Summer is winding down and so is my vegetable garden. The tomato plants are looking particularly sad at present–their once lush vines sporting a permanent wilt and yellow pallor that signals their productive days are behind them.
I have harvested most of the fruit and processed the bounty into sauce so that my family can enjoy the taste of summer even in the dead of winter. But this year, in addition to preserving the tomatoes, I went a step further. I saved their seeds!
Usually I buy my tomato starts, but early in the season a friend gifted me some unusual heirloom plants she grew from seed. Not only are the tomatoes delicious, but they are rare varieties I have not seen at farmers’ market. It occurred to me I could save money and perpetuate these antique varieties if I harvested their seeds to grow my own starts next year.
Saving tomato seeds is amazingly easy. You can preserve seeds from your own homegrown fruit or buy interesting varieties at your local farmers’ market and save seeds from those. The sky is the limit!
Follow these simple steps and you’ll be on your way to growing your own tomato starts next year.
THINGS YOU’LL NEED:
* ripe tomatoes (keep each variety separate)
* air-tight storage containers (glass or plastic) with lids
* a fine mesh strainer
* large paper coffee filters or paper towels
1. Cut a ripe tomato in half and squeeze the pulp and seeds into a storage container. *If saving more than one variety use separate containers for each and label them.
2. Cover with a lid and set aside on your kitchen counter.

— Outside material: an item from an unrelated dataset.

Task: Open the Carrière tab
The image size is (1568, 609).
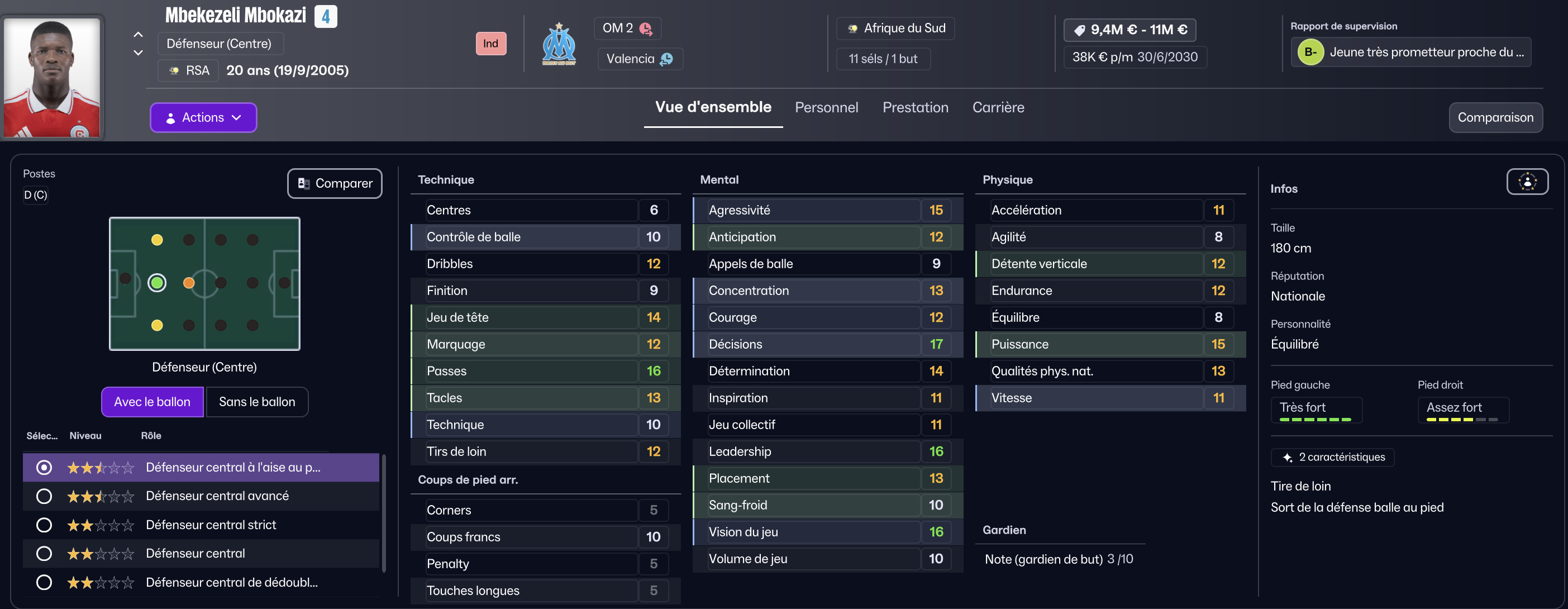Action: [x=998, y=107]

3. Allow the contents to ferment at room temperature until a thin layer of mold appears (this takes around three to five days). Fermenting the seeds removes the gel layer that covers each seed and prevents it from germinating. Keep checking to make sure the seeds don’t germinate (swell), which makes them unusable.

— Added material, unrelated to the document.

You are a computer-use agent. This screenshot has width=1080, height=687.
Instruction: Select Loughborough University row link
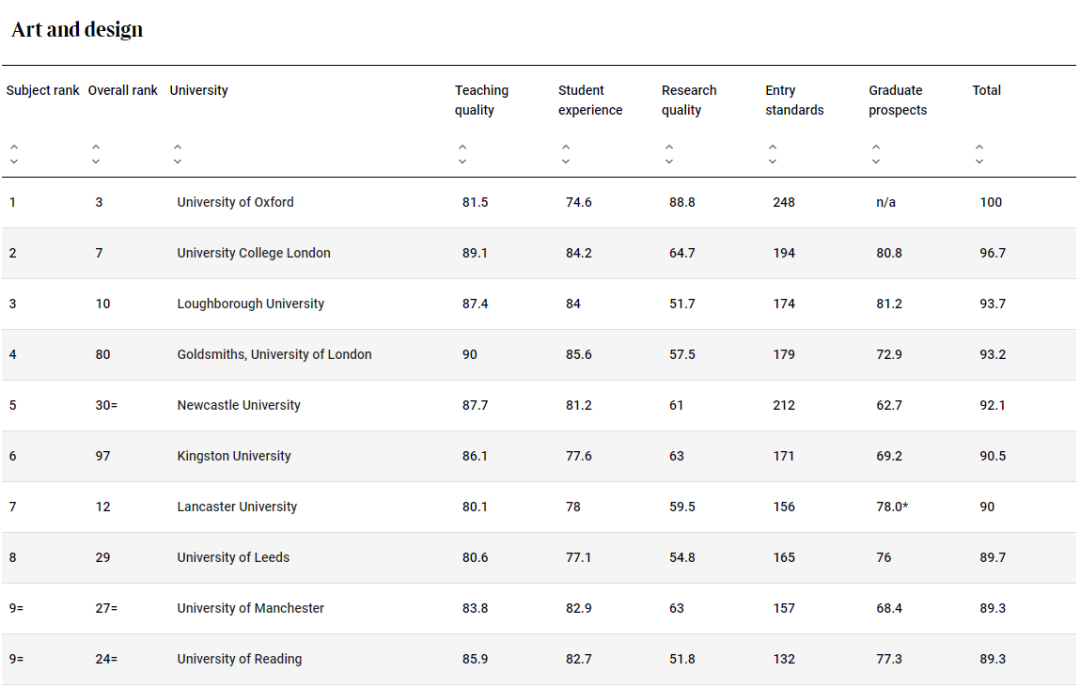(250, 304)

Skim off the layer of mold and any seeds that are stuck to it. They will not be viable. (These seeds are from a yellow tomato–thus the lighter color).
3. Line a fine mesh strainer with a large coffee filter or paper towel. Add seeds and rinse with cool water. Pick out any non-seed solids that remain.
4. Spread the rinsed seeds on a paper coffee filter or paper towel and gently separate them. Set aside to dry at room temperature out of direct sunlight for a week.
5. Store dry seeds in labeled envelopes. I also find it helpful to take a photo of the tomato and paste it to the front of the envelope as a visual reference. *Do not store in plastic bags because seeds need to breathe.
In the early spring you’ll be ready to start your tomato plants indoors from seed. The young plants will be ready to go in the ground after the danger of frost has passed. If you have extra starts, play it forward by gifting some to friends.
Happy seed saving everyone!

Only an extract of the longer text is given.